The other Foucault


Michel Foucault (center) with Jean Genet (right) at a Paris demonstration in the wake of the killing of Mohamed Diab by police in 1972.

What led the French theorist of madness and sexuality to politics?

At his death in 1984, Michel Foucault left a letter stating that he wanted no posthumous publication of his work. He should have known better: The hunger for further clarification and elaboration of the master’s positions would prove irresistible. So too has been the flow of posthumous publications, the most eagerly awaited of which have been the dozen or so book-length compilations of his annual lectures at the Collège de France, which began to appear in English translation in 2003.

The shape of Foucault’s intellectual trajectory was already controversial during his lifetime. Readers asked, for example, whether his late turn to the ethics of self-care was a betrayal of his earlier Nietzschean prophecy that the concept of “man” was destined to disappear. How could he distinguish between right and wrong in human actions without a commitment to the self and the human? Had Foucault finally renounced Nietzsche, and if so, was that a good or bad thing?

The lectures, diverging as they often do from the books that made Foucault famous, only added to the controversy. They are—along with various manifestos, unpublished drafts, interviews, and other miscellaneous writings—now also the subject of two fascinating new books by Stuart Elden: Foucault: The Birth of Power and Foucault’s Last Decade. In the former, Elden tries to soothe some of the long-standing tensions between Foucault and Marx, in part by displaying hidden continuities between Foucault’s early work on madness and knowledge and his later work on power. In the latter, Elden deals with the 10 years after Foucault finished the manuscript of Discipline and Punish and began (on the same day!) The History of Sexuality. He shows how much of Foucault’s interest in sexuality was actually an interest in governmentality, or technologies of rule. When Foucault talked about subjectivity, Elden argues, he was also talking about the formation of subjects in the political sense, or how human beings become subjected to power.

Elden doesn’t claim that his answers are definitive.
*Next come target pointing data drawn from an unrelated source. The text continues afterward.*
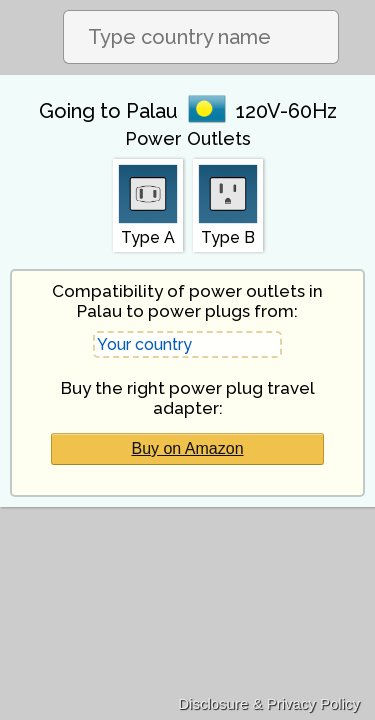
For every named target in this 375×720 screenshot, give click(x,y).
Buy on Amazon (187, 448)
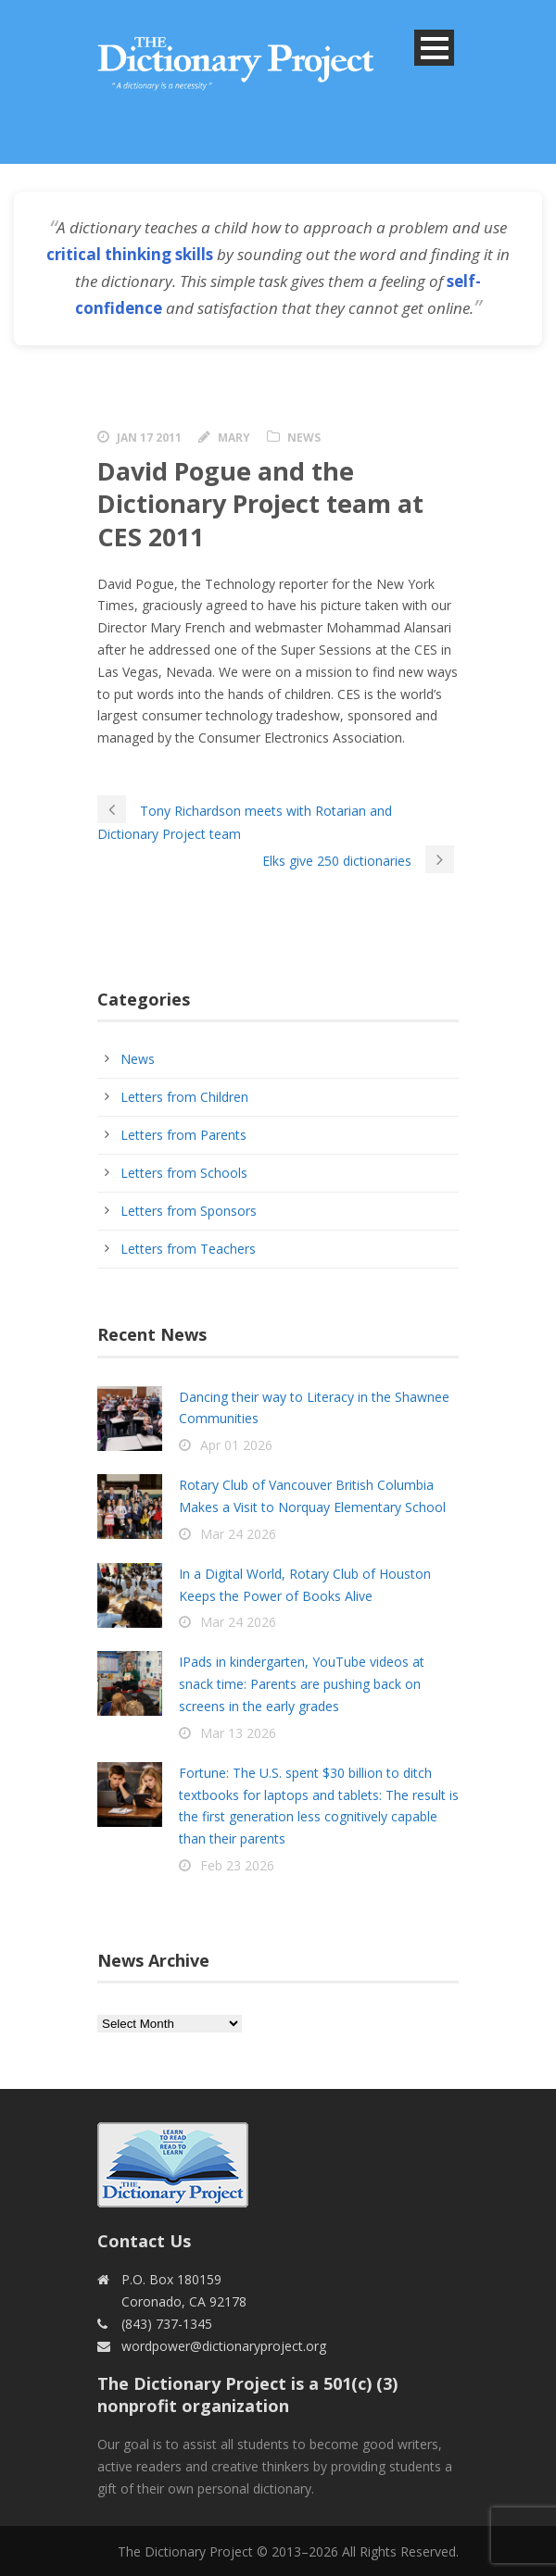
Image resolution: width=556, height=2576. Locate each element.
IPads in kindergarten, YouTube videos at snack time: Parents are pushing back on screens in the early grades (301, 1684)
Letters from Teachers (188, 1248)
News (304, 437)
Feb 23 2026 (237, 1865)
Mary (234, 437)
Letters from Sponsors (188, 1210)
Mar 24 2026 (238, 1534)
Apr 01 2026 (236, 1445)
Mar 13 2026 (238, 1733)
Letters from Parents (183, 1135)
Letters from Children (184, 1097)
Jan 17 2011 (149, 437)
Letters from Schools (183, 1173)
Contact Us (144, 2241)
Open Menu (434, 48)
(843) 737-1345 (166, 2323)
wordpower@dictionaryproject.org (223, 2346)
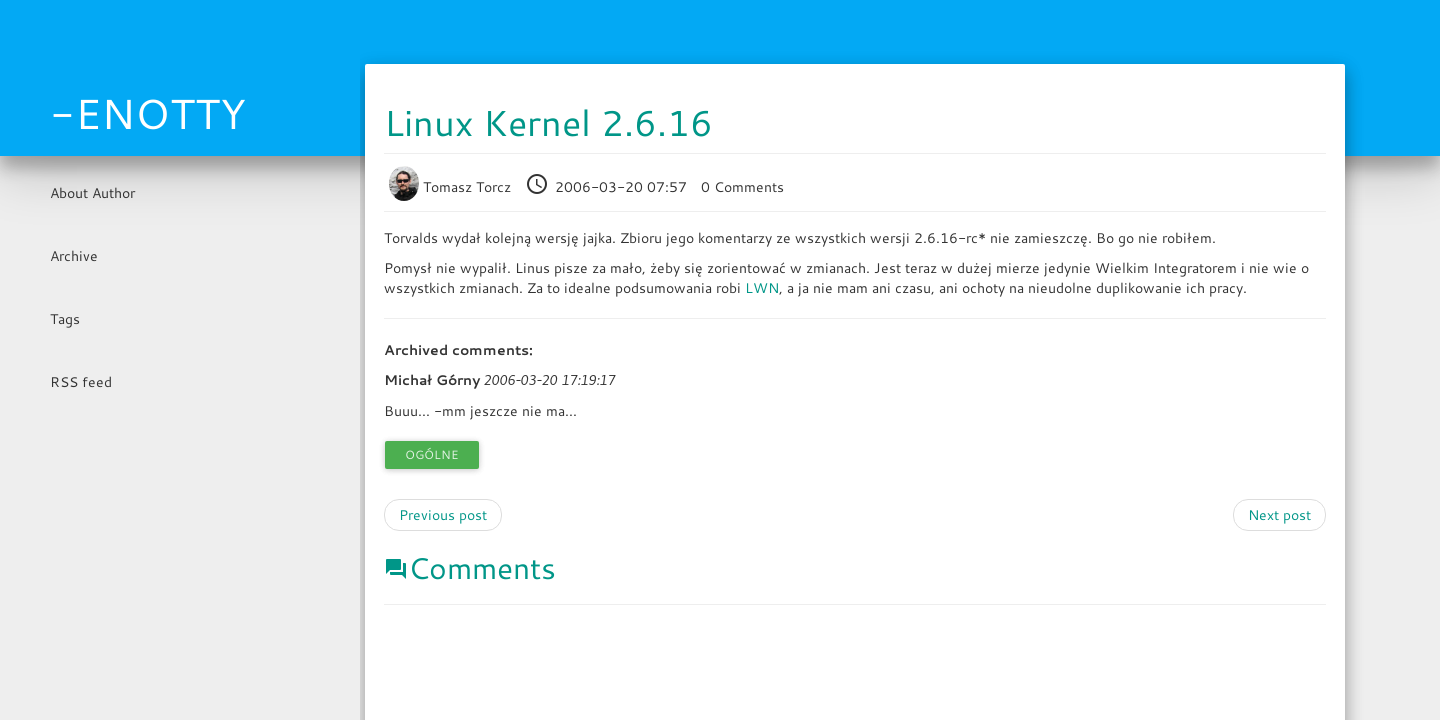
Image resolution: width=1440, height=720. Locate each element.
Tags (65, 319)
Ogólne (432, 454)
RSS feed (81, 382)
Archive (74, 256)
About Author (92, 193)
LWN (762, 288)
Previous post (443, 515)
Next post (1279, 515)
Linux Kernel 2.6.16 (548, 122)
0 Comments (742, 187)
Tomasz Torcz (452, 187)
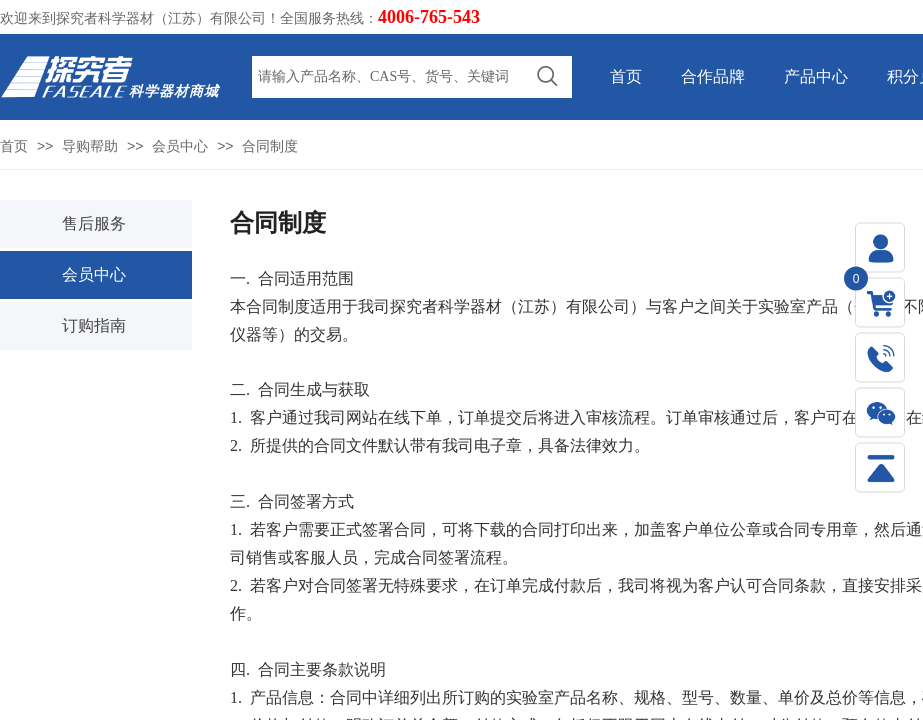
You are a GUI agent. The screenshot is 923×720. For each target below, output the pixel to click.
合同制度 (270, 146)
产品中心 (816, 76)
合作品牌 (713, 76)
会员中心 (180, 146)
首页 (14, 146)
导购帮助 (90, 146)
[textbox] (387, 77)
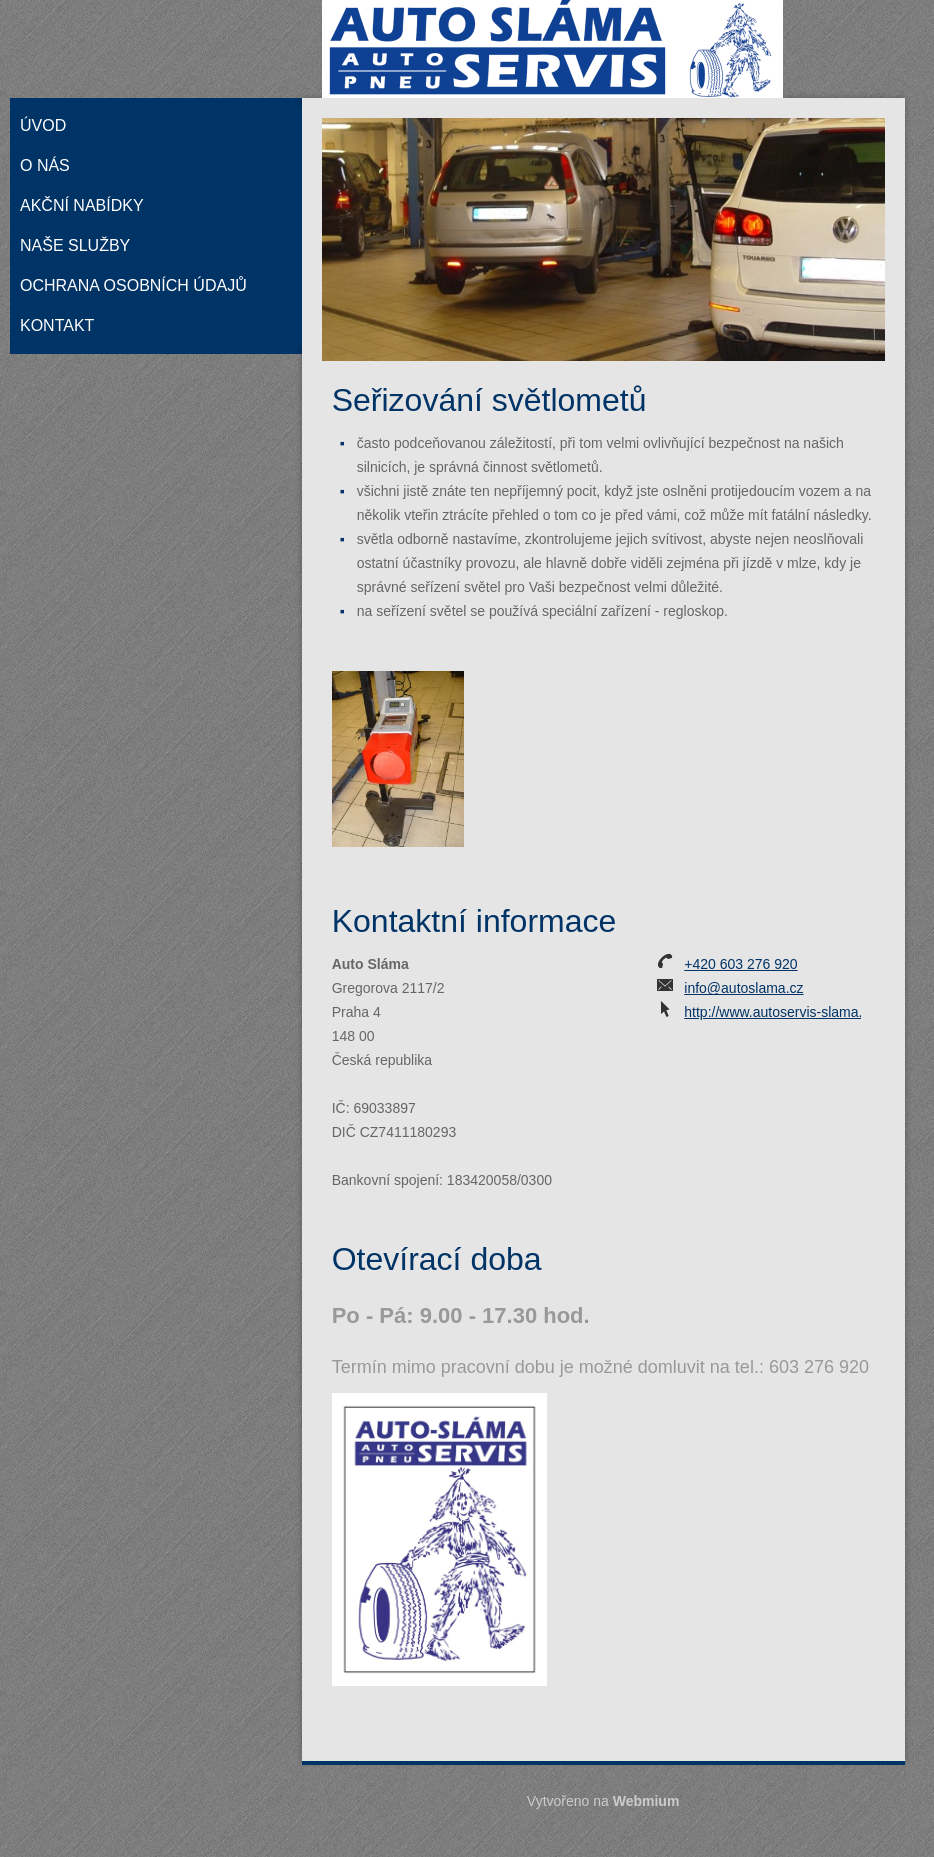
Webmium (646, 1801)
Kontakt (57, 325)
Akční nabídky (82, 205)
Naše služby (75, 245)
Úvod (43, 125)
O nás (45, 165)
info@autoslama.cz (743, 988)
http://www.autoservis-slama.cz (780, 1012)
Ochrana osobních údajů (133, 285)
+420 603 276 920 (740, 964)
He notes that more than half of the 110 boxes of Foucault’s papers, classified by France as a national treasure and held at the Bibliothèque Nationale de France, remain closed to researchers, thus leaving all interpretations provisional. But one collateral payoff of his close look at Foucault’s career is what he reveals of Foucault’s own confusions and uncertainties about his project and what he was really trying to do.